Activity –
Nothing in the records may be dropped or altered when you repeat them.

◇ ◇ ◇

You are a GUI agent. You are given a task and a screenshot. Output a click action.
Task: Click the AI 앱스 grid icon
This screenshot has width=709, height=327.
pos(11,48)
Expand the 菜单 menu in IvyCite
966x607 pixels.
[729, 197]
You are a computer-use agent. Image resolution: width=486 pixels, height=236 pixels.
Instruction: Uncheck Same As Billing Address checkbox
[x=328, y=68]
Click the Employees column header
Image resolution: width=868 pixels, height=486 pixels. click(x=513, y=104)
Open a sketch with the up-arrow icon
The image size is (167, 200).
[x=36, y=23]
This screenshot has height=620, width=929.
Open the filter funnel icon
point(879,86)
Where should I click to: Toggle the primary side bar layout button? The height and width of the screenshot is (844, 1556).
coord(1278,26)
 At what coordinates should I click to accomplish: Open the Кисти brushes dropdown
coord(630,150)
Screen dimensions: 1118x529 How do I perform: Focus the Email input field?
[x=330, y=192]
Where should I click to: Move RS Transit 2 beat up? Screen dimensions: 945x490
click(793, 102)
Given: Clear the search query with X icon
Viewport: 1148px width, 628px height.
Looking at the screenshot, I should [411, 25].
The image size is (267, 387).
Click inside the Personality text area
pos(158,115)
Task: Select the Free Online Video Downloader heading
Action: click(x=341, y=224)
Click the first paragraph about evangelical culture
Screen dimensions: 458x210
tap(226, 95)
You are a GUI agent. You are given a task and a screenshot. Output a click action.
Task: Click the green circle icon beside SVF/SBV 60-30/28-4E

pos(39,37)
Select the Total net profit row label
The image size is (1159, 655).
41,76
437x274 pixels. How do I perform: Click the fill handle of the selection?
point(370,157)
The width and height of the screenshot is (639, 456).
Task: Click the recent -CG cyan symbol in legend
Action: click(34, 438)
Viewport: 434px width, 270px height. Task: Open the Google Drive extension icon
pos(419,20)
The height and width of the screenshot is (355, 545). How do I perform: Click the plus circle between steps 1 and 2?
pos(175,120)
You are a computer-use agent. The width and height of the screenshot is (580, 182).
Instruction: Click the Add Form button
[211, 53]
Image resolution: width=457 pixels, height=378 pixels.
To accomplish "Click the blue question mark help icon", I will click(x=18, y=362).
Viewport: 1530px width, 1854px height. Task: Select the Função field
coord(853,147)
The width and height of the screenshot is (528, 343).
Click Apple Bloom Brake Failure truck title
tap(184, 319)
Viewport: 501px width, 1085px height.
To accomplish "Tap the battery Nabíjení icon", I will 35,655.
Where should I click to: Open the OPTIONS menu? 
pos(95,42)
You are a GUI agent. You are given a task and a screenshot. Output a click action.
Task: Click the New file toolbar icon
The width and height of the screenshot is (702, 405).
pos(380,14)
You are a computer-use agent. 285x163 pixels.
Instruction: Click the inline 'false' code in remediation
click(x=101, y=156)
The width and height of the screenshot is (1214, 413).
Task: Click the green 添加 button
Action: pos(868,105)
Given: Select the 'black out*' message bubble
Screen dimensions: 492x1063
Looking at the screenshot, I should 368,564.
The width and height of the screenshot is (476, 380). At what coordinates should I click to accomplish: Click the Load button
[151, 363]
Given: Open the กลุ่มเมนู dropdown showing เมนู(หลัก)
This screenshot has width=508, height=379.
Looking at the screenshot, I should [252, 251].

◇ ◇ ◇

Exercise solution –
You are a GUI agent. You are given a task and a screenshot. Output a click action.
Task: Click the AI 앱스 grid icon
This screenshot has width=709, height=327.
pos(11,48)
Expand the 菜单 menu in IvyCite
966x607 pixels.
[729, 197]
You are a computer-use agent. Image resolution: width=486 pixels, height=236 pixels.
Instruction: Uncheck Same As Billing Address checkbox
[x=328, y=68]
Click the Employees column header
Image resolution: width=868 pixels, height=486 pixels. click(x=513, y=104)
Open a sketch with the up-arrow icon
The image size is (167, 200).
[x=36, y=23]
This screenshot has height=620, width=929.
Open the filter funnel icon
point(879,86)
Where should I click to: Toggle the primary side bar layout button? The height and width of the screenshot is (844, 1556).
coord(1278,26)
 At what coordinates should I click to accomplish: Open the Кисти brushes dropdown
coord(630,150)
Screen dimensions: 1118x529 How do I perform: Focus the Email input field?
[x=330, y=192]
Where should I click to: Move RS Transit 2 beat up? Screen dimensions: 945x490
click(793, 102)
Given: Clear the search query with X icon
Viewport: 1148px width, 628px height.
Looking at the screenshot, I should [411, 25].
The image size is (267, 387).
Click inside the Personality text area
pos(158,115)
Task: Select the Free Online Video Downloader heading
Action: click(x=341, y=224)
Click the first paragraph about evangelical culture
Screen dimensions: 458x210
tap(226, 95)
You are a GUI agent. You are given a task and a screenshot. Output a click action.
Task: Click the green circle icon beside SVF/SBV 60-30/28-4E

pos(39,37)
Select the Total net profit row label
The image size is (1159, 655).
41,76
437x274 pixels. How do I perform: Click the fill handle of the selection?
point(370,157)
The width and height of the screenshot is (639, 456).
Task: Click the recent -CG cyan symbol in legend
Action: click(34, 438)
Viewport: 434px width, 270px height. Task: Open the Google Drive extension icon
pos(419,20)
The height and width of the screenshot is (355, 545). How do I perform: Click the plus circle between steps 1 and 2?
pos(175,120)
You are a computer-use agent. The width and height of the screenshot is (580, 182).
Instruction: Click the Add Form button
[211, 53]
Image resolution: width=457 pixels, height=378 pixels.
To accomplish "Click the blue question mark help icon", I will click(x=18, y=362).
Viewport: 1530px width, 1854px height. Task: Select the Função field
coord(853,147)
The width and height of the screenshot is (528, 343).
Click Apple Bloom Brake Failure truck title
tap(184, 319)
Viewport: 501px width, 1085px height.
To accomplish "Tap the battery Nabíjení icon", I will 35,655.
Where should I click to: Open the OPTIONS menu? 
pos(95,42)
You are a GUI agent. You are given a task and a screenshot. Output a click action.
Task: Click the New file toolbar icon
The width and height of the screenshot is (702, 405).
pos(380,14)
You are a computer-use agent. 285x163 pixels.
Instruction: Click the inline 'false' code in remediation
click(x=101, y=156)
The width and height of the screenshot is (1214, 413).
Task: Click the green 添加 button
Action: pos(868,105)
Given: Select the 'black out*' message bubble
Screen dimensions: 492x1063
Looking at the screenshot, I should 368,564.
The width and height of the screenshot is (476, 380). At what coordinates should I click to accomplish: Click the Load button
[151, 363]
Given: Open the กลุ่มเมนู dropdown showing เมนู(หลัก)
This screenshot has width=508, height=379.
Looking at the screenshot, I should [252, 251].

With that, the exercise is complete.